Fuck, that’s still weird.

“Right,” 

“Wowza, I don’t even know what to say to that. Mazel tov . And —- you’re moving to Indiana? What about Sam? And this Lisa lives with you? What is she like?”

“Which of those six thousand questions do you want me to answer?”

“Lisa,” Charlie says, “Wait, you have a two bed apartment. Are you like, together?”

“Uh,” Dean says, rubbing the back of his neck, “Yeah, I guess.”

“You guess?”

“Yes,” Dean says.

“So... ?”

“So, what?” Dean asks, “She’s — Lisa is good people. She’s been handling all this crap way better than I could and she’s… she tries, with Sam. She didn’t have to move out here, but, uh. She’s adaptable. Sweet.” 

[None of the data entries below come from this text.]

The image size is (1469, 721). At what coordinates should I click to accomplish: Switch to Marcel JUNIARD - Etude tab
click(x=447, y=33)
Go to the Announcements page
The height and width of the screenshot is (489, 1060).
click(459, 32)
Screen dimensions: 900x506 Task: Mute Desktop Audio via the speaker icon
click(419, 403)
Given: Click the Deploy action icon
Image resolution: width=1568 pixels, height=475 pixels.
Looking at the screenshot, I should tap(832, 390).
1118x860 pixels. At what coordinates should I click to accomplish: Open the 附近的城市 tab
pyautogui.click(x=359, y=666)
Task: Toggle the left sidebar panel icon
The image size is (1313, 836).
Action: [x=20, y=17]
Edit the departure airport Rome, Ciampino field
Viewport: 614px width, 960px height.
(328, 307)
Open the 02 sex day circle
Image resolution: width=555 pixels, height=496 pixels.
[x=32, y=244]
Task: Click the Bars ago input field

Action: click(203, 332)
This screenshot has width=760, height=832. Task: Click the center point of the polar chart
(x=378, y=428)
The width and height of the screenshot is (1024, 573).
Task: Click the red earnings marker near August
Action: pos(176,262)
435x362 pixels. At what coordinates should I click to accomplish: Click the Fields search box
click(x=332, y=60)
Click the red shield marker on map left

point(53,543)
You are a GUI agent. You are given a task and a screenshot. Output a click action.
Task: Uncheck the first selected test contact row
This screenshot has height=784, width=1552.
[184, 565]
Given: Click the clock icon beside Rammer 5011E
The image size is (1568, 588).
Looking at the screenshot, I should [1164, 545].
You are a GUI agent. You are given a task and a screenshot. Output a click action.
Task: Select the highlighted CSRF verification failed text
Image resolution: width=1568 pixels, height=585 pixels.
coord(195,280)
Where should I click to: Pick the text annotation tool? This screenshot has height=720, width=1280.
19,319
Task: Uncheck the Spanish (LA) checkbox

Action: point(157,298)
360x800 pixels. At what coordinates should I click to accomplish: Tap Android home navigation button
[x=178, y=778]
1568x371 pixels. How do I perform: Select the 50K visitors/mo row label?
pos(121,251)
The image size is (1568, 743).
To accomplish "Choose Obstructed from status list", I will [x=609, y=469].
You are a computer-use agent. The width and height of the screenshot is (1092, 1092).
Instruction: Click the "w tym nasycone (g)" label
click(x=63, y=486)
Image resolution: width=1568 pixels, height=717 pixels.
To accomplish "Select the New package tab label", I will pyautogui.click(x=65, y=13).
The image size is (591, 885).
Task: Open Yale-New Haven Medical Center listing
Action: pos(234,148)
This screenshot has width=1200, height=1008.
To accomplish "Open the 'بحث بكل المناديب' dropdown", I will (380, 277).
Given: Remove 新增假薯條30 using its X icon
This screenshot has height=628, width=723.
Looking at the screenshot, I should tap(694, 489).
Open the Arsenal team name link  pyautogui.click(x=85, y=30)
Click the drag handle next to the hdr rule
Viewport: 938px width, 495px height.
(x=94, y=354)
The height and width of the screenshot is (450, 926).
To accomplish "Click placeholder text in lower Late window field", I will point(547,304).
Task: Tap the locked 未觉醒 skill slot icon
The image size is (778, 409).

“You kind of sound like you’re writing her resume.”

“Charlie,” Dean says, chest tight, “She’s great, okay. She’s hot and independent and firey and I like her just fine, and I gotta make this work.”

“Okay,”, Charlie says, chewing her bottom lip, “ But---”

“-- No,” Dean cuts across, sharp.

Charlie talks herself into a dinner invite, which Dean relays to Lisa on the phone outside the coffee shop. It goes down badly. It's short notice and Lisa's homesick and wary about Dean having coffee with some woman out of the blue when mostly all he does it _work_ , and the whole damn dinner is tense and much too long. It’s another stamp of proof that none of these different parts of his life fit together anymore. 

*

__

_“I don’t have any friends here,” Lisa says, “I don’t have any allies,”_

_“I am _on your side_.”_

_“No,” Lisa snaps, “You’re not. You’re on _Ben’s_ side. You don’t give a damn about me.”_

_“That’s… That's crap.”_

*

There is something _nice_ about coming home to something. 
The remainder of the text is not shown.